En busca de la hermana perdida

GALICIA

Una joven naronesa separada de sus dos hermanas consiguió encontrar a la mayor y desde hace un lustro busca a la pequeña, adoptada en Ferrol cuando tenía tres años

06 nov 2008 . Actualizado a las 02:02 h.

Tiene 27 años, dos hermanas y una historia de las de novela. Susana Martín Losada lleva el último lustro intentando dar con la pequeña de la familia. Nacida en Narón (A Coruña), la separación de sus padres y la imposibilidad de su madre de hacerse cargo de sus hijas, por razones económicas y también de salud, acabó convirtiendo la Casa Cuna ferrolana en el hogar donde las tres hermanas pasaron una parte de su infancia, a principios de los ochenta. La adopción de Natalia, la más pequeña, cuando tenía tres años acabó por dispersar la precaria unión familiar: María del Mar, la mayor, fue acogida en una parroquia del municipio naronés, mientras Susana se trasladó a Londres a vivir con unos tíos.
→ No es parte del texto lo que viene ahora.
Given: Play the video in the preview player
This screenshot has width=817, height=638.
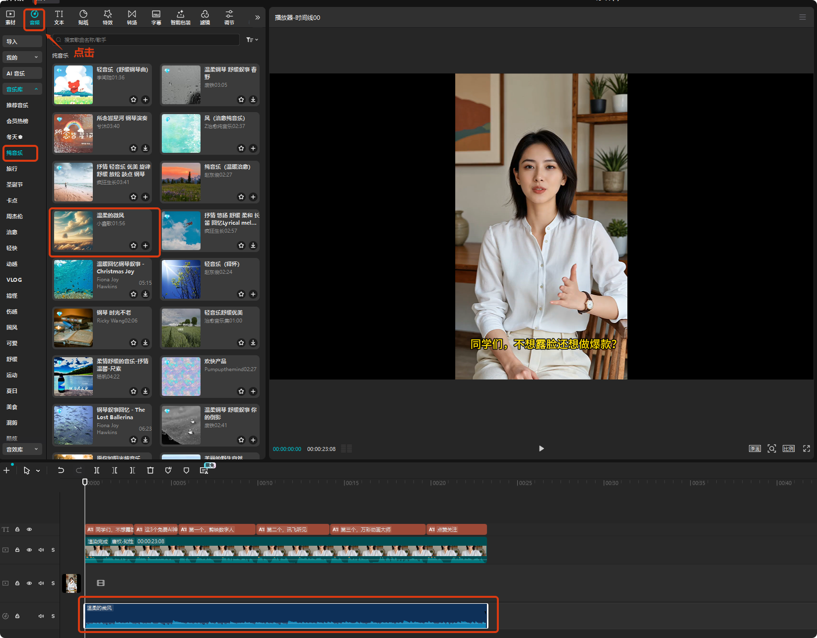Looking at the screenshot, I should click(541, 448).
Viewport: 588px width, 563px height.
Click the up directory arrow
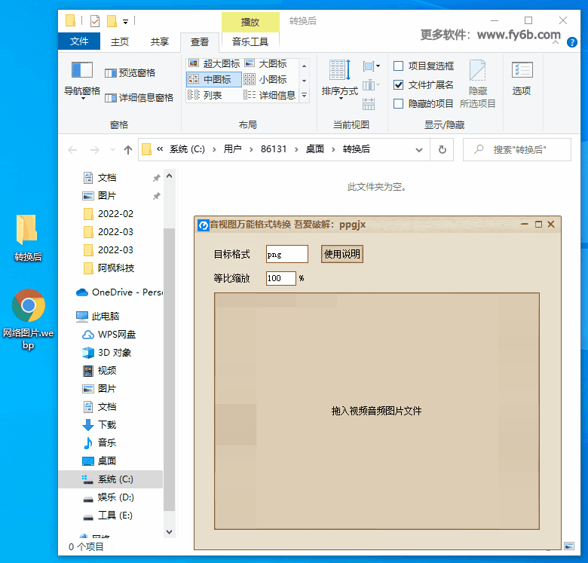(128, 150)
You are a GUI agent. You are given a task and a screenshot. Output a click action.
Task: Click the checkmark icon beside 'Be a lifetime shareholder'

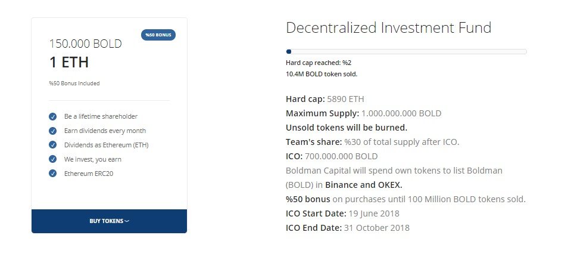coord(53,117)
De allí regresó cuando cumplió la mayoría de edad, una condición que, por tratarse en ese caso de un acogimiento familiar, le permitió pedir oficialmente sus datos y reencontrarse con su hermana mayor, con quien vive actualmente en La Línea de la Concepción (Cádiz). Cuando lo intentó con la pequeña, las cosas se complicaron. El trámite oficial de adopción rompió por completo el vínculo civil que las unía como familia y la solicitud de datos sobre la pequeña al Registro Civil de Ferrol fue denegada por la jueza.

«Pienso que mi hermana no sabe que existo», argumenta Susana Martín ante el recurso que presentará para insistir en el acceso a los archivos que le permitan encontrar alguna pista sobre ella. No es la única vía emprendida. Aprovechando la situación de paro a que la ha abocado la crisis del sector inmobiliario, la joven ha regresado a Ferrol para entrevistarse con las monjas, hoy retiradas, que se encargaron de cuidarlas en el Hogar Infantil Virgen del Carmen, donde hoy se ubica el Centro da Xuventude. «Se acuerdan de nosotras, pero no de quién adoptó a Natalia», lamenta Susana.

Única foto

De la pequeña solo conserva una foto de la primera comunión de la primogénita, en la que las tres aparecen junto a su padre -fallecido hace siete años-, su madre y una tía. Ni siquiera conoce si hoy, con 23 años de edad, mantendrá el nombre que le puso en su día su madre. La única pista que puede aportar es su fecha de nacimiento, el 19 de mayo del 1984, y la presencia de una cicatriz en la rodilla izquierda. El posible estrabismo que se aprecia en la imagen fue corregido antes de su adopción, por lo que ni siquiera las gafas constituyen ya un elemento identificador.

Pero Susana no pierde la esperanza. Sobre todo porque hasta sus oídos ha llegado que hace unos cuatro años pasó por A Barqueira (Cerdido) una joven preguntando por su madre, cerca de la que, en una época de su infancia, antes de ingresar en el orfanato, fue la casa familiar. «Una casita chiquitita con un limonero enfrente», recuerda, consciente de que ese no es ya su aspecto actual.

La madre vive ahora en Labacengos (Moeche) y por ello no llegó a producirse el encuentro.

A la espera de recurrir la resolución judicial que deniega la información solicitada, Susana Martín considera que dar a conocer su búsqueda es la vía más fácil para conseguir el objetivo: reunir de nuevo, como hace más de dos decenios, a las tres hermanas.